Stored data entries:
######
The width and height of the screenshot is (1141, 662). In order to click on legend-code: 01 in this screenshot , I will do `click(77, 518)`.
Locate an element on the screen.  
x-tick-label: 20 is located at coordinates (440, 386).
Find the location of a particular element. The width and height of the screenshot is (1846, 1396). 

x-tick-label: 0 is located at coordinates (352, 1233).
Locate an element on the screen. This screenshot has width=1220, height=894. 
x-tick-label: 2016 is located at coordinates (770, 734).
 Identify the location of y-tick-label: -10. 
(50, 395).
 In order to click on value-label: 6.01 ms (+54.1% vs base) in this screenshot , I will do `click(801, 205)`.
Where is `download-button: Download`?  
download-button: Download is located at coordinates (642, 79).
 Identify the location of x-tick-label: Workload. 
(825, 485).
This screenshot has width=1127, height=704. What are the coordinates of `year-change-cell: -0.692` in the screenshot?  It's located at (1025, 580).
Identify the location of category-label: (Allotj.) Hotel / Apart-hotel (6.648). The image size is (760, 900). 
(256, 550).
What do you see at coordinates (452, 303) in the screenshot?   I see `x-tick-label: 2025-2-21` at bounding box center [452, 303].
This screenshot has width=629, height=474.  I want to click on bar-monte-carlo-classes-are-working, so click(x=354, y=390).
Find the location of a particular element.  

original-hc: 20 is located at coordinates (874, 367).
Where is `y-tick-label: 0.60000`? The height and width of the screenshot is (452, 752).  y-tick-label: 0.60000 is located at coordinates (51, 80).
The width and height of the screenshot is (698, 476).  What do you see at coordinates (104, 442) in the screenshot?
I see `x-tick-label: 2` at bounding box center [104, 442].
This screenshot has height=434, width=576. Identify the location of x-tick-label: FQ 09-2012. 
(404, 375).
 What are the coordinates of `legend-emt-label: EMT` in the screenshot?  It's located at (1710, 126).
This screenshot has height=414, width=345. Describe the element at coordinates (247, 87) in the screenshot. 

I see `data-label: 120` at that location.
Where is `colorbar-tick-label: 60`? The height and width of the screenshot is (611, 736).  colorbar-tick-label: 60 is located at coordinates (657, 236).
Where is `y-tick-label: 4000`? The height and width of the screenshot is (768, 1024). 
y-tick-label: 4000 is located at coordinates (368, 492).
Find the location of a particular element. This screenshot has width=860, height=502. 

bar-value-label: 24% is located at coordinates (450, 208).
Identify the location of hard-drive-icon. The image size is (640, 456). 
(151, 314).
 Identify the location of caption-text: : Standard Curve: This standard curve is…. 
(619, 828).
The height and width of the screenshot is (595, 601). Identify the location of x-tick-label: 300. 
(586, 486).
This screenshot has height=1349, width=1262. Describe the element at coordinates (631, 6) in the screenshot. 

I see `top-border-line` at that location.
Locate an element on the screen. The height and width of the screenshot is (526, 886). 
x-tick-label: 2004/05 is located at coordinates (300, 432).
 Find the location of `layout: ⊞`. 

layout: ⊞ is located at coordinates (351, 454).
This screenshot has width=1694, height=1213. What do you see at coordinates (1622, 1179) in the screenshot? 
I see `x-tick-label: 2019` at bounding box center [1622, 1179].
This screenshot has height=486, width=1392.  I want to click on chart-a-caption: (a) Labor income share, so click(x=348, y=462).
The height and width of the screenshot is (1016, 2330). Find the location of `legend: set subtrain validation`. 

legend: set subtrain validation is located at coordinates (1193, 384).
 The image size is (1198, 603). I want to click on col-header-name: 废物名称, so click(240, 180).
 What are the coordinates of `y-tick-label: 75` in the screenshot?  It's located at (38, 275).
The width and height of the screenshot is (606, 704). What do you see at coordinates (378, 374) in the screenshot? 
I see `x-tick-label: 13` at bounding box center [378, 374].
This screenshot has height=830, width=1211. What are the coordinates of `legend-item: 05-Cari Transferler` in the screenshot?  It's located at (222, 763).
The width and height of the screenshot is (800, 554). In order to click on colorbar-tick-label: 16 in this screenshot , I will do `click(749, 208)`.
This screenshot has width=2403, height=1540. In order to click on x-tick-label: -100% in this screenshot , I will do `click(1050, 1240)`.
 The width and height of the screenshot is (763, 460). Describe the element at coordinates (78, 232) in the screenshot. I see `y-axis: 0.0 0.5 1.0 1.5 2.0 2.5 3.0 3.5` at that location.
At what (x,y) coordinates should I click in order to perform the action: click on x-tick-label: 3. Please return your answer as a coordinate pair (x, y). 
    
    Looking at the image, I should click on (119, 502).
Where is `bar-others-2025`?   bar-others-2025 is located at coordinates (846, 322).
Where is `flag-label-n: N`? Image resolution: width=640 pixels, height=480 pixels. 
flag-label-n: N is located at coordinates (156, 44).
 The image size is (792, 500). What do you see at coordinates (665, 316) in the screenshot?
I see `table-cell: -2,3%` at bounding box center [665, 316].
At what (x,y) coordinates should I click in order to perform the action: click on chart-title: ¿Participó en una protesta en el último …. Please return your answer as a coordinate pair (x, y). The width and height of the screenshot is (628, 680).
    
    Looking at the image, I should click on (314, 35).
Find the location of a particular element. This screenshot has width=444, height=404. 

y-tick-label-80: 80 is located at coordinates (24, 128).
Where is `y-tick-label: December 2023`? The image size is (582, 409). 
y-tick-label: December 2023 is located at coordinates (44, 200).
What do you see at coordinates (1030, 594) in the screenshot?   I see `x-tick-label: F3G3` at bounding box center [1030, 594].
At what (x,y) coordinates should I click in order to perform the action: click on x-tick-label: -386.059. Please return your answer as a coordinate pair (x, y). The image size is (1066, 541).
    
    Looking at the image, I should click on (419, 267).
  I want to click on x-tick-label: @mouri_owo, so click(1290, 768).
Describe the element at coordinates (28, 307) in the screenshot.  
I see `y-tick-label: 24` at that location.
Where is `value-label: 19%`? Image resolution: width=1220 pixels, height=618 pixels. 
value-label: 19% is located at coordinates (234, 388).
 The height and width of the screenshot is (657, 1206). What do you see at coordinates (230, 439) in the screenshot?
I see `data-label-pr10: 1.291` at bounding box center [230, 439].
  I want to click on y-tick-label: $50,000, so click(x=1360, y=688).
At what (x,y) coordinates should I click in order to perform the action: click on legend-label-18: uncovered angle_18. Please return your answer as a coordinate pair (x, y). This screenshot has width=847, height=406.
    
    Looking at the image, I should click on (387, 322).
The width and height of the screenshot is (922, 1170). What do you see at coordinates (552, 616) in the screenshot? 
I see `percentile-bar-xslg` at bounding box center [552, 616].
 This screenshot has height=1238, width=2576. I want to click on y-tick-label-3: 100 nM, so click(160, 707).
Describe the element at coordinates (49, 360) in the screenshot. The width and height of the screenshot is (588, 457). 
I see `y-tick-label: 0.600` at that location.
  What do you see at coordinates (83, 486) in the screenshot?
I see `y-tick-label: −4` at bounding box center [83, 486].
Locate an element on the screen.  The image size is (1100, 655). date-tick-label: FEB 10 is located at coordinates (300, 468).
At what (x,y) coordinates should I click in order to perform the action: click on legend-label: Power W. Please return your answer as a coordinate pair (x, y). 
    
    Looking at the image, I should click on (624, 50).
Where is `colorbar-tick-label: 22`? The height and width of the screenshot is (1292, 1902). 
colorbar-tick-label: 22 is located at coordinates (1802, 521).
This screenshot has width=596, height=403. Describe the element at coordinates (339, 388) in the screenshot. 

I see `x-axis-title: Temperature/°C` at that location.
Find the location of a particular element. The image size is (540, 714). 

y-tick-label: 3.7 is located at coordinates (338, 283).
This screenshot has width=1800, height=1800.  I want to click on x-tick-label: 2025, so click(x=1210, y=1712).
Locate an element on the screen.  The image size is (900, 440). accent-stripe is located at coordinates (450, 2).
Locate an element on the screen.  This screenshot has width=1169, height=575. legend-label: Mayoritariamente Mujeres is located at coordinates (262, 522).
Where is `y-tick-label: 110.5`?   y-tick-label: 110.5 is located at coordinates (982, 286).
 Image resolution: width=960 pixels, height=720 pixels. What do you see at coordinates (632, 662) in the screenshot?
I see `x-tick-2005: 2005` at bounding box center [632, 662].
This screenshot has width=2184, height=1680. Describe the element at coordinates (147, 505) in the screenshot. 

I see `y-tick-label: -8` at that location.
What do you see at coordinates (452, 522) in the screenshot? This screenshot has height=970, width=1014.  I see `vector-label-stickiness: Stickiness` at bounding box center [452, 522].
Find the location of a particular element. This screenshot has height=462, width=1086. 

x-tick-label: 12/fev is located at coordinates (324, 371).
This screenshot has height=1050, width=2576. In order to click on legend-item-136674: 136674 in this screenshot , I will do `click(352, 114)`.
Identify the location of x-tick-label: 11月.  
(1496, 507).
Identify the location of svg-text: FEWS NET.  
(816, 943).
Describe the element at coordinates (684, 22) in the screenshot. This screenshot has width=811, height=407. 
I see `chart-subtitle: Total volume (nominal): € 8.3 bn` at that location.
######
* [Goal of the exercise]: Reproduce the items verbatim, starting at the line containing "has height=462, width=1086." and continuing through the last item, with both ends included.

* [The answer]:
Find the location of a particular element. This screenshot has height=462, width=1086. 

x-tick-label: 12/fev is located at coordinates (324, 371).
This screenshot has height=1050, width=2576. In order to click on legend-item-136674: 136674 in this screenshot , I will do `click(352, 114)`.
Identify the location of x-tick-label: 11月.  
(1496, 507).
Identify the location of svg-text: FEWS NET.  
(816, 943).
Describe the element at coordinates (684, 22) in the screenshot. This screenshot has width=811, height=407. 
I see `chart-subtitle: Total volume (nominal): € 8.3 bn` at that location.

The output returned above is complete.